In 1946, he traveled to Kenya and Uganda with his father, who was then shooting for the Colonial Film Unit.
Billy Williams at age 8 with his father’s Vinten Model H 35mm camera
BSC Archive/Courtesy of British Cinematographer Magazine
Williams served as a photographer with the Royal Air Force for two years, then worked as an assistant cameraman for British Transport Films, shooting documentaries about docks, railways and the Queen Mary. He saved up to purchase his own Arriflex camera, did commercials and eventually made his feature debut on the black-and-white, sound-effects comedy San Ferry Ann (1965).

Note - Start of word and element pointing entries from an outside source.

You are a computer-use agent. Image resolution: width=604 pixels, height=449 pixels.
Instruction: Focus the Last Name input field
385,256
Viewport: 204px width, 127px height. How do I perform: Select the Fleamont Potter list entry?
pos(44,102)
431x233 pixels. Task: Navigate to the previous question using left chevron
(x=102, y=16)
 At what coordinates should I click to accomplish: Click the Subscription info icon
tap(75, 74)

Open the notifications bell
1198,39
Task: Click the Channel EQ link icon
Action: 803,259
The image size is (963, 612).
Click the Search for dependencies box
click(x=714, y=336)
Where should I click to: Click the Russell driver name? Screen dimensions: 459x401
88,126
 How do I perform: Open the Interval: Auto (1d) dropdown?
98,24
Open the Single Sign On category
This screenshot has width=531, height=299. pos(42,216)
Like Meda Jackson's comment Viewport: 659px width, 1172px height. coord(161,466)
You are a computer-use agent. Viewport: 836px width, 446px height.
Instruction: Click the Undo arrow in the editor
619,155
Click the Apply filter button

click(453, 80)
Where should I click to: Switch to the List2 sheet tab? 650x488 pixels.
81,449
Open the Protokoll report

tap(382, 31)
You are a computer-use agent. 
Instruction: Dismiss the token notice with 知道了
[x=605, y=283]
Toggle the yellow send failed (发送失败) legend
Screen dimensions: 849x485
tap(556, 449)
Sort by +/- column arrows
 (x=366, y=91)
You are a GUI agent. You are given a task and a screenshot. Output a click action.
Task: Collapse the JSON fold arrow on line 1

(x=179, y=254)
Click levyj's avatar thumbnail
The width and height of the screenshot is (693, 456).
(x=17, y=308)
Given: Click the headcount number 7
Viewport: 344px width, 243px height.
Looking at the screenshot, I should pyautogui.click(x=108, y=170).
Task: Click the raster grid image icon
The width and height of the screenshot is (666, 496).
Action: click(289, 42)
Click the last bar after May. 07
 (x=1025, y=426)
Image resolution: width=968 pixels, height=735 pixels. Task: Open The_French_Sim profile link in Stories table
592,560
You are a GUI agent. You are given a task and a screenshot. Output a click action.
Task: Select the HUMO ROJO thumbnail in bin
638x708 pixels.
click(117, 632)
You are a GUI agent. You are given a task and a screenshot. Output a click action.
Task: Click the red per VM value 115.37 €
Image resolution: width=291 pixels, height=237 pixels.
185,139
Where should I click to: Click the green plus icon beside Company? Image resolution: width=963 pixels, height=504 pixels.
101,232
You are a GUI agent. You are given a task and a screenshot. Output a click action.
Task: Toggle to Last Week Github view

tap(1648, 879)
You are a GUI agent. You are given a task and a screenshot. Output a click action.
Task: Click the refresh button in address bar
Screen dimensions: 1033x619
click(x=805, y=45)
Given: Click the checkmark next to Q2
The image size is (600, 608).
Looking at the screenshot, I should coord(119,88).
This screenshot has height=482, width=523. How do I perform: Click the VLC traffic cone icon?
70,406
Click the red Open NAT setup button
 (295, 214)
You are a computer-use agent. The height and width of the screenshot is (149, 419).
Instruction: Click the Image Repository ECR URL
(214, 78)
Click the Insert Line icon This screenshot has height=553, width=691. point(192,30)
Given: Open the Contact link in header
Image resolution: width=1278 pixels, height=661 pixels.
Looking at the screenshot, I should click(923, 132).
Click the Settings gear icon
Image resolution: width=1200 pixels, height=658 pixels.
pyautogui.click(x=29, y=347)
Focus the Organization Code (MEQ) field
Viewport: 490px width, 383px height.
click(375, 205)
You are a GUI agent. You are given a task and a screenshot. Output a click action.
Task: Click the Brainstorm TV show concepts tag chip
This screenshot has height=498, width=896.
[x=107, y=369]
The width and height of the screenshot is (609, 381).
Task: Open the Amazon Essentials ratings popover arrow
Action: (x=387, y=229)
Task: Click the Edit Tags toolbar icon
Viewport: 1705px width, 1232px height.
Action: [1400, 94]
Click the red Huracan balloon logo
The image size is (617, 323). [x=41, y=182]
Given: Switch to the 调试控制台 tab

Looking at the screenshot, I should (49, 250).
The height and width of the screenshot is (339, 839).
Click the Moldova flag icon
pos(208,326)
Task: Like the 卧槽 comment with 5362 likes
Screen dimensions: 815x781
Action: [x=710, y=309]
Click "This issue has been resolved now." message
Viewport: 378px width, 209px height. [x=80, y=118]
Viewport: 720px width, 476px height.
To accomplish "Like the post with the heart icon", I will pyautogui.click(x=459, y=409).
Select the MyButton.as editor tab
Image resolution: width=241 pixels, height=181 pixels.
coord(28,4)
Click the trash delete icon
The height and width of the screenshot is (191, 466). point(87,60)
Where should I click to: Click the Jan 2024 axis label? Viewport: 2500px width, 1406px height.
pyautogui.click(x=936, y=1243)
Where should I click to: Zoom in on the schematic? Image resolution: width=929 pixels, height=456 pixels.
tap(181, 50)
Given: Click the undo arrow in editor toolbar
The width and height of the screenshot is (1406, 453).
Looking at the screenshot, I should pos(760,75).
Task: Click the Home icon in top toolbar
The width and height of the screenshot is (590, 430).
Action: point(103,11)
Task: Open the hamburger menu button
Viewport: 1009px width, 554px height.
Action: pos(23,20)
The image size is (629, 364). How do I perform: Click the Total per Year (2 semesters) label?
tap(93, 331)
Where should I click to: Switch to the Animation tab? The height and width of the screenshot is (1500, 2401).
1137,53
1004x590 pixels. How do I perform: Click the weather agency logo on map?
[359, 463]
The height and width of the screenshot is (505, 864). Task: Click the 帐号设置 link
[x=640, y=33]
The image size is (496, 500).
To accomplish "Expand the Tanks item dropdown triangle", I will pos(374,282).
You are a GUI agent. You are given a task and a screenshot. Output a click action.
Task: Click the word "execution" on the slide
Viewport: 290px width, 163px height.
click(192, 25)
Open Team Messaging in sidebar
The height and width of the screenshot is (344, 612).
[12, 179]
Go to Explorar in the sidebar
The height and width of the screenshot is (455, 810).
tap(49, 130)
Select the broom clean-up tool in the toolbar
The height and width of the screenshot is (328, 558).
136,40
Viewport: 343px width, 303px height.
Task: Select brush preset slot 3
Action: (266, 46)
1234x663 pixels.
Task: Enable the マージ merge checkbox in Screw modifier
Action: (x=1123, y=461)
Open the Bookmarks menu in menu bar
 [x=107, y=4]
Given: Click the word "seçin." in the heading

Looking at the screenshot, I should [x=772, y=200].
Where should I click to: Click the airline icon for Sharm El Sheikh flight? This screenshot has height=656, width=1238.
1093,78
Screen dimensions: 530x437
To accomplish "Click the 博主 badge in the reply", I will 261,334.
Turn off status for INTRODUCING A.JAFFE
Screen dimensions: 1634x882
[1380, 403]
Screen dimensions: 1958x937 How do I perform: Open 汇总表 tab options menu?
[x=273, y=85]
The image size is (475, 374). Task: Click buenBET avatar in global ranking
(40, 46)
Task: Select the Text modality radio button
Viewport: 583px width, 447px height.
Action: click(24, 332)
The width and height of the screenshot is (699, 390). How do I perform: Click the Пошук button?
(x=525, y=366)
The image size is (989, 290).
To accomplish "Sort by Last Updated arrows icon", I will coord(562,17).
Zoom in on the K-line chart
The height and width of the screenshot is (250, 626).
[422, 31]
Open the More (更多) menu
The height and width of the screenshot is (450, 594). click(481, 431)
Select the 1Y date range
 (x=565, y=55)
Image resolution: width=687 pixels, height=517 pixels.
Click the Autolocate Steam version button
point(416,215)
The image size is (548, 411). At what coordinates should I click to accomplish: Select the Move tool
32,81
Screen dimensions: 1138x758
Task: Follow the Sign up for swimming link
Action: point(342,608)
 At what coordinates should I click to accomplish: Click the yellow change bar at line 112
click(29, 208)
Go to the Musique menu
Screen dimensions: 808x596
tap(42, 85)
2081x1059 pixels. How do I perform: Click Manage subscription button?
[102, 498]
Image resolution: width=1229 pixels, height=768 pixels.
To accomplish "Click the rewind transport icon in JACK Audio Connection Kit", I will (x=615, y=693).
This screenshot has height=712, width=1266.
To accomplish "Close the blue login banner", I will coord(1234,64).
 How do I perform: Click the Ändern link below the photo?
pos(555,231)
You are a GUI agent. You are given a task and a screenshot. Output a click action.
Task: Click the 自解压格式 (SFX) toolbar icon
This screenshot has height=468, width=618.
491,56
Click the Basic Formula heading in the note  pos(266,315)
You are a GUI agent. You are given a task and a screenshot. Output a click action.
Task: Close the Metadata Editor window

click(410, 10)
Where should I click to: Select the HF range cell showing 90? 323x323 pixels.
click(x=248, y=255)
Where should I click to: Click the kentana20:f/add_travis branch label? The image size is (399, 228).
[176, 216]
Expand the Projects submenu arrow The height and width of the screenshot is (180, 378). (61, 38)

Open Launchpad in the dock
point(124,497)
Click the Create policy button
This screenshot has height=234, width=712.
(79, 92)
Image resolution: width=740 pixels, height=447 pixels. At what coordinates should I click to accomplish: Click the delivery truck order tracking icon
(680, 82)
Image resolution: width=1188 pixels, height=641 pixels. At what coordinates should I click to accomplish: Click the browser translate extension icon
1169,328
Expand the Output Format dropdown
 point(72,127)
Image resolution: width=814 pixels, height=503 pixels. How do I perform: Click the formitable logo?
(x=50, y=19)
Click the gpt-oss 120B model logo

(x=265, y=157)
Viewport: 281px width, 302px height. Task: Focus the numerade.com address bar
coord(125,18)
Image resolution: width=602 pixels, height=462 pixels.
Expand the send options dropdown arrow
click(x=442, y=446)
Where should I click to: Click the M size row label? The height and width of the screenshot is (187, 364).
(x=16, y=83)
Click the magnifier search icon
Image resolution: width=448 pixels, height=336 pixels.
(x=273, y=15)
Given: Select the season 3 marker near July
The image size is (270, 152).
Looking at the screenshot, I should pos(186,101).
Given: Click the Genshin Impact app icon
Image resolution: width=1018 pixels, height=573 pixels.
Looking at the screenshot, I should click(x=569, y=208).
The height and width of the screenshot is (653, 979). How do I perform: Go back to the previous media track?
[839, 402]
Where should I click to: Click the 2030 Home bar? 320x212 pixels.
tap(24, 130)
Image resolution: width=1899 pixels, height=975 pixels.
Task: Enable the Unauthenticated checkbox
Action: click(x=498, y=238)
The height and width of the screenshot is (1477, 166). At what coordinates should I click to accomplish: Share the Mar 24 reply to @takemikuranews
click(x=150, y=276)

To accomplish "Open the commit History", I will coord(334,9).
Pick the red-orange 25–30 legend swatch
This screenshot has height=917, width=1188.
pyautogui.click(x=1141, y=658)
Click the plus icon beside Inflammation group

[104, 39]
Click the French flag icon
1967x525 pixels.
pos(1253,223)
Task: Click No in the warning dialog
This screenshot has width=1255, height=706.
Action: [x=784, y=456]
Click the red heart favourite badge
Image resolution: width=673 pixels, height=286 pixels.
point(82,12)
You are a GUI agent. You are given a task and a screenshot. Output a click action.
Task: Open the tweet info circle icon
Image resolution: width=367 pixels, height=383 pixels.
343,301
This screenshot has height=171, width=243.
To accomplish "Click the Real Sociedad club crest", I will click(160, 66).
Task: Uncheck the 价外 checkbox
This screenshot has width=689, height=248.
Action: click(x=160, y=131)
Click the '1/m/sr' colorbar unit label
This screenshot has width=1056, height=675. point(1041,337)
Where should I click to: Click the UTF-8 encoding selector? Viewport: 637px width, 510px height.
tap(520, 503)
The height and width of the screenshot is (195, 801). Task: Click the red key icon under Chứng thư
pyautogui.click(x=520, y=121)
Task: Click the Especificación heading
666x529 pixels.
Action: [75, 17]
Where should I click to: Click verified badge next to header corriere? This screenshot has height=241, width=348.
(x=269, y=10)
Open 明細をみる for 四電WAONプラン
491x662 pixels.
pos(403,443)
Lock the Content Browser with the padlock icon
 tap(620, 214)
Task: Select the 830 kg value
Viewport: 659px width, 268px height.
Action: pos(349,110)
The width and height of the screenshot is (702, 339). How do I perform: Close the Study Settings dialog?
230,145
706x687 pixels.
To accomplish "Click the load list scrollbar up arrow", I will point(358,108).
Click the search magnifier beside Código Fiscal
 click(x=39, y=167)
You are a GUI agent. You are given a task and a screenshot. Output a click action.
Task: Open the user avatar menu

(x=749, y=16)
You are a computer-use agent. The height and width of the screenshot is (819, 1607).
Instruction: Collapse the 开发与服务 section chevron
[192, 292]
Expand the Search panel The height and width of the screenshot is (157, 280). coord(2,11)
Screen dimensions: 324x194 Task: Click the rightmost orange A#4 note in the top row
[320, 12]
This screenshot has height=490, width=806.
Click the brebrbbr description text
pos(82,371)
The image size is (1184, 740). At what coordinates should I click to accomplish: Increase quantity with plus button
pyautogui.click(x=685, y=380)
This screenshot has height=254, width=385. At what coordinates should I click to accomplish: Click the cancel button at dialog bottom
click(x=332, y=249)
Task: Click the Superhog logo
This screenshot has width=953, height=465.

When older cinematographer Otto Heller (The Ladykillers, Alfie) refused to take a medical exam to be insured for Billion Dollar Brain, which was going to be filmed in frigid Finland, producer Harry Saltzman turned to Williams, who had done commercials for Russell.
For Alan Bates and Oliver Reed’s memorable naked wrestling scene in Women in Love, Williams and Russell decided to “go for a very strong color effect like the color of firelight, which is very orange,” he said in David A. Ellis’ 2012 book, Conversations With Cinematographers. “I filtered all the lamps to be the same color as the fire and created a flickering effect.”
Williams’ résumé also included Ted Kotcheff’s Two Gentlemen Sharing (1969), John Schlesinger’s Sunday Bloody Sunday (1971), Michael Anderson’s Pope Joan (1972), X, Y and Zee (1972), Kid Blue (1973), The Silent Partner (1978), Eagle’s Wing (1979), Boardwalk (1979), Monsignor (1982), Yates’ Eleni (1985), The Manhattan Project (1986), Stella (1990) and Driftwood (1997), his final film.
A four-time BAFTA nominee, Williams served as the president of the British Society of Cinematographers from 1975-77 and taught cinematography at the National Film Theatre starting in 1978.
He received lifetime achievement honors from Camerimage in 2000 and the British Society of Cinematographers in 2006 and was awarded the Officer of the Order of the British Empire in 2009.
“I feel I have been very lucky to have had a career in filmmaking, which has been the most satisfying, rewarding, exciting job I can imagine,” he said.